Written instruction: Reproduce the records below word for word, keeping every line in its original order.

Records from a pointing dataset:
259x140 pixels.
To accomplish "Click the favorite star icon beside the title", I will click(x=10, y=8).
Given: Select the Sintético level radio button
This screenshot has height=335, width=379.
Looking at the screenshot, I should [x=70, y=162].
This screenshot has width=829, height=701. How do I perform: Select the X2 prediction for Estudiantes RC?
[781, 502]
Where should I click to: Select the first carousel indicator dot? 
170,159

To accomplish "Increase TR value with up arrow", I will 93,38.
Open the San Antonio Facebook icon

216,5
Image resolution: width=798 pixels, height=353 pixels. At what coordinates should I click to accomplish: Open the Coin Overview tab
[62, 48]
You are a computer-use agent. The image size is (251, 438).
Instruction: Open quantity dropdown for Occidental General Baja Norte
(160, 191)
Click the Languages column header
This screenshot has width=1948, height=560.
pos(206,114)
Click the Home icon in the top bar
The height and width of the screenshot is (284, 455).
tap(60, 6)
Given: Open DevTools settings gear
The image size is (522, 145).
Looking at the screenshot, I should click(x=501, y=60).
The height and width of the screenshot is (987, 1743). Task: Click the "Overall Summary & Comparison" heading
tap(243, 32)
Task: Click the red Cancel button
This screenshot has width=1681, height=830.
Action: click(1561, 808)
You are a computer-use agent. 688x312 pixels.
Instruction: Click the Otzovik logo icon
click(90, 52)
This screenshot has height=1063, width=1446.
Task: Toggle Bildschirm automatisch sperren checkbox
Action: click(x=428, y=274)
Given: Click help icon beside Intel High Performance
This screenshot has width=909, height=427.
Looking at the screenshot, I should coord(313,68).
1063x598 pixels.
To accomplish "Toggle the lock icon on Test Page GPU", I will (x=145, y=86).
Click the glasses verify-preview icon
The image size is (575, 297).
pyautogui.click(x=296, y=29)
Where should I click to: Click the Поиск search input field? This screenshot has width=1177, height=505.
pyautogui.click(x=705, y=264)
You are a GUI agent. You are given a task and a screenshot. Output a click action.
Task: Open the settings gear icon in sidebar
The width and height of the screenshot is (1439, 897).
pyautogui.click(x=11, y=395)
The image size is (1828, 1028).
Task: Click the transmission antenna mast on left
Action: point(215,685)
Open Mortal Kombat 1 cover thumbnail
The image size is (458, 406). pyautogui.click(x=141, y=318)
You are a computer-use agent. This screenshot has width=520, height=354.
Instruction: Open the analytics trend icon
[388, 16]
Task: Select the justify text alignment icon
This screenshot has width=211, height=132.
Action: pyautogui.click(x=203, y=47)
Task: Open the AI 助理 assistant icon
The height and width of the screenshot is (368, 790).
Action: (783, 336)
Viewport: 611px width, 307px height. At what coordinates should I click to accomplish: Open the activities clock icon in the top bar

Exercise answer:
259x140 pixels.
To accomplish "Click the favorite star icon beside the title", I will click(x=10, y=8).
Given: Select the Sintético level radio button
This screenshot has height=335, width=379.
Looking at the screenshot, I should [x=70, y=162].
This screenshot has width=829, height=701. How do I perform: Select the X2 prediction for Estudiantes RC?
[781, 502]
Where should I click to: Select the first carousel indicator dot? 
170,159

To accomplish "Increase TR value with up arrow", I will 93,38.
Open the San Antonio Facebook icon

216,5
Image resolution: width=798 pixels, height=353 pixels. At what coordinates should I click to accomplish: Open the Coin Overview tab
[62, 48]
You are a computer-use agent. The image size is (251, 438).
Instruction: Open quantity dropdown for Occidental General Baja Norte
(160, 191)
Click the Languages column header
This screenshot has width=1948, height=560.
pos(206,114)
Click the Home icon in the top bar
The height and width of the screenshot is (284, 455).
tap(60, 6)
Given: Open DevTools settings gear
The image size is (522, 145).
Looking at the screenshot, I should click(x=501, y=60).
The height and width of the screenshot is (987, 1743). Task: Click the "Overall Summary & Comparison" heading
tap(243, 32)
Task: Click the red Cancel button
This screenshot has width=1681, height=830.
Action: click(1561, 808)
You are a computer-use agent. 688x312 pixels.
Instruction: Click the Otzovik logo icon
click(90, 52)
This screenshot has height=1063, width=1446.
Task: Toggle Bildschirm automatisch sperren checkbox
Action: click(x=428, y=274)
Given: Click help icon beside Intel High Performance
This screenshot has width=909, height=427.
Looking at the screenshot, I should coord(313,68).
1063x598 pixels.
To accomplish "Toggle the lock icon on Test Page GPU", I will (x=145, y=86).
Click the glasses verify-preview icon
The image size is (575, 297).
pyautogui.click(x=296, y=29)
Where should I click to: Click the Поиск search input field? This screenshot has width=1177, height=505.
pyautogui.click(x=705, y=264)
You are a GUI agent. You are given a task and a screenshot. Output a click action.
Task: Open the settings gear icon in sidebar
The width and height of the screenshot is (1439, 897).
pyautogui.click(x=11, y=395)
The image size is (1828, 1028).
Task: Click the transmission antenna mast on left
Action: point(215,685)
Open Mortal Kombat 1 cover thumbnail
The image size is (458, 406). pyautogui.click(x=141, y=318)
You are a computer-use agent. This screenshot has width=520, height=354.
Instruction: Open the analytics trend icon
[388, 16]
Task: Select the justify text alignment icon
This screenshot has width=211, height=132.
Action: pyautogui.click(x=203, y=47)
Task: Open the AI 助理 assistant icon
The height and width of the screenshot is (368, 790).
Action: (783, 336)
Viewport: 611px width, 307px height. At what coordinates should I click to accomplish: Open the activities clock icon in the top bar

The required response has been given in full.